Now when I replace the random integer array with an image converted to a numpy array I end up with this

img = cv2.imread('Chest.jpg',0)
img_size=img.shape
print img_size

#nbtes determines the number of bytes for the numpy array a
img_gpu = cuda.mem_alloc(img.nbytes)
#Copies the memory from CPU to GPU
cuda.memcpy_htod(img_gpu, img)

mod = SourceModule("""
#include <stdio.h>
__global__ void AHE(int *a, int row, int col)
{
int i = threadIdx.x+ blockIdx.x* blockDim.x;
int j = threadIdx.y+ blockIdx.y* blockDim.y;
if(i==0 && j ==0)
printf("Output array ");
if(i <row && j < col)
{
    printf(" %d",a[j + i*col]);
}
}
""")
#Gives you the number of columns
col = np.int32(img.shape[-1])
row = np.int32(img.shape[0])
func = mod.get_function("AHE")
func(img_gpu, row, col, block=(32,32,1))
img_ahe = np.empty_like(img)
cuda.memcpy_dtoh(img_ahe, img_gpu)

The problem here is that the image you are loading doesn't have pixel values stored as signed integers.
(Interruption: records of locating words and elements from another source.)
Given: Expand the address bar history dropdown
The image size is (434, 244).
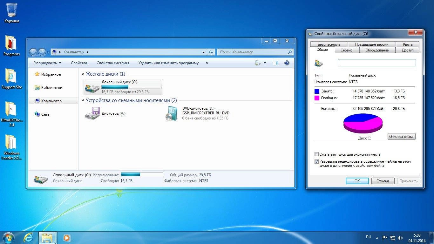Looking at the screenshot, I should point(204,52).
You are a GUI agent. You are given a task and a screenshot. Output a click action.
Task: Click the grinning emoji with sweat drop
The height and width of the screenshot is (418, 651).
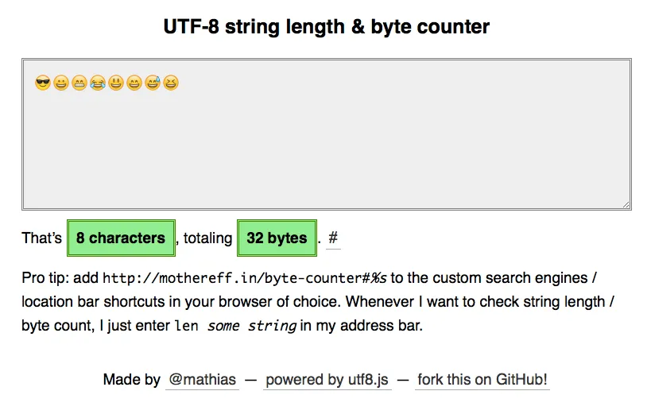[153, 83]
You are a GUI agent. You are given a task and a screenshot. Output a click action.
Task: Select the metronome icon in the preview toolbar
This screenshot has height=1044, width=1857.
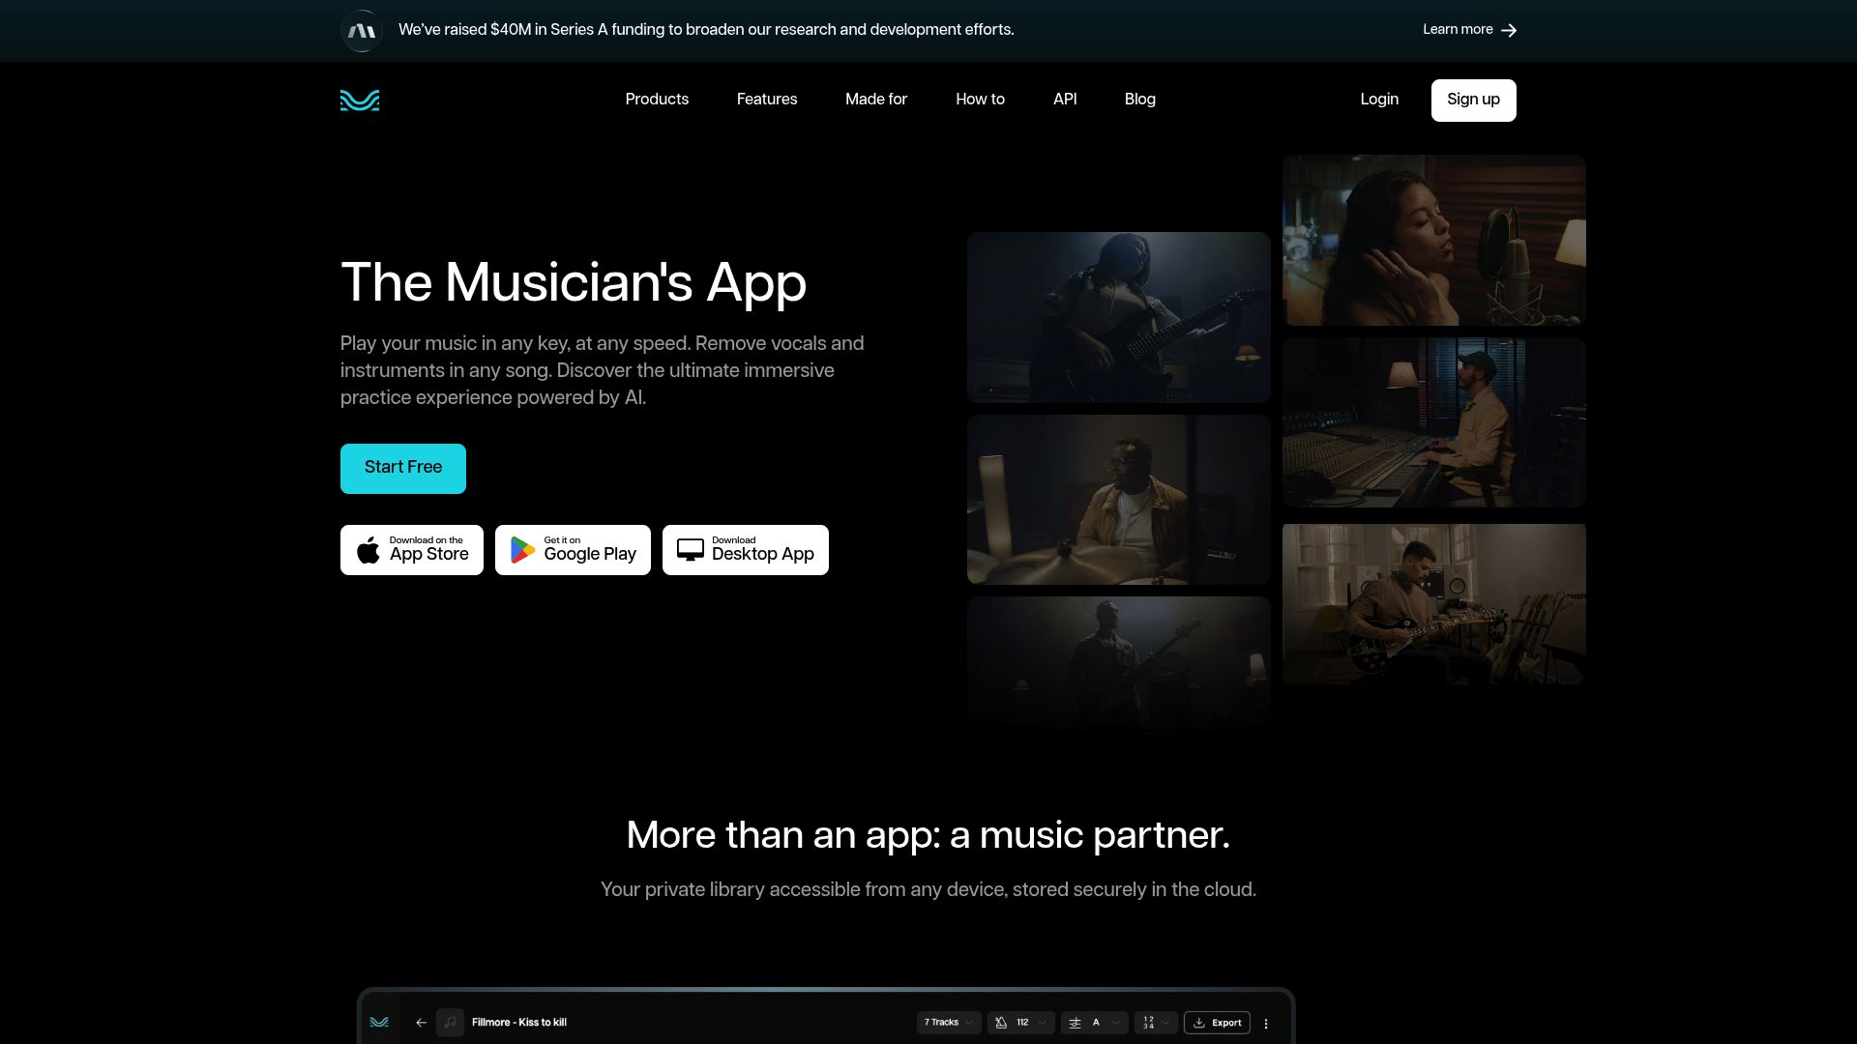click(1000, 1022)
This modification of your example works more as expected:

import pycuda.driver as cuda
from pycuda.compiler import SourceModule
import numpy as np
import cv2 

import pycuda.autoinit

img = cv2.imread('Chest.jpg',0)
img_size=img.shape
print img_size
print img.dtype

#nbtes determines the number of bytes for the numpy array a
img_gpu = cuda.mem_alloc(img.nbytes)
#Copies the memory from CPU to GPU
cuda.memcpy_htod(img_gpu, img)

mod = SourceModule("""
#include <stdio.h>
__global__ void AHE(unsigned char *a, int row, int col)
{
int i = threadIdx.x+ blockIdx.x* blockDim.x;
int j = threadIdx.y+ blockIdx.y* blockDim.y;
if(i==0 && j ==0)
printf("Output array ");
if(i <row && j < col)
{
    int val = int(a[j + i*col]);
    printf(" %d", val);
}
}
""")
#Gives you the number of columns
col = np.int32(img.shape[-1])
row = np.int32(img.shape[0])
func = mod.get_function("AHE")
func(img_gpu, row, col, block=(32,32,1))
img_ahe = np.empty_like(img)
cuda.memcpy_dtoh(img_ahe, img_gpu)

When run the code emits this:

$ python image.py 
(681, 1024)
uint8
Output array  244 244 244 244 244 244 244 244 244 244 244 244 244 244 244 244 244 244 245 245 245 246 246 246 246 246 246 246 246 246 246 246 244 244 244 244 244 244 244 244 245 245 245 245 245 245 245 245 244 244 245 245 245 246 246 246

[Output clipped for brevity]

Note the dtype of the image - uint8. Your code is attempting to treat the stream of unsigned 8 bit values as integers. It should technically generate a runtime error on a full image because the kernel will read beyond the size of image as it reads 4 bytes per pixel instead of 1. However, you don't see this because you only run a single block, and your input image is presumably at least four times larger than the 32 x 32 size of the block you run.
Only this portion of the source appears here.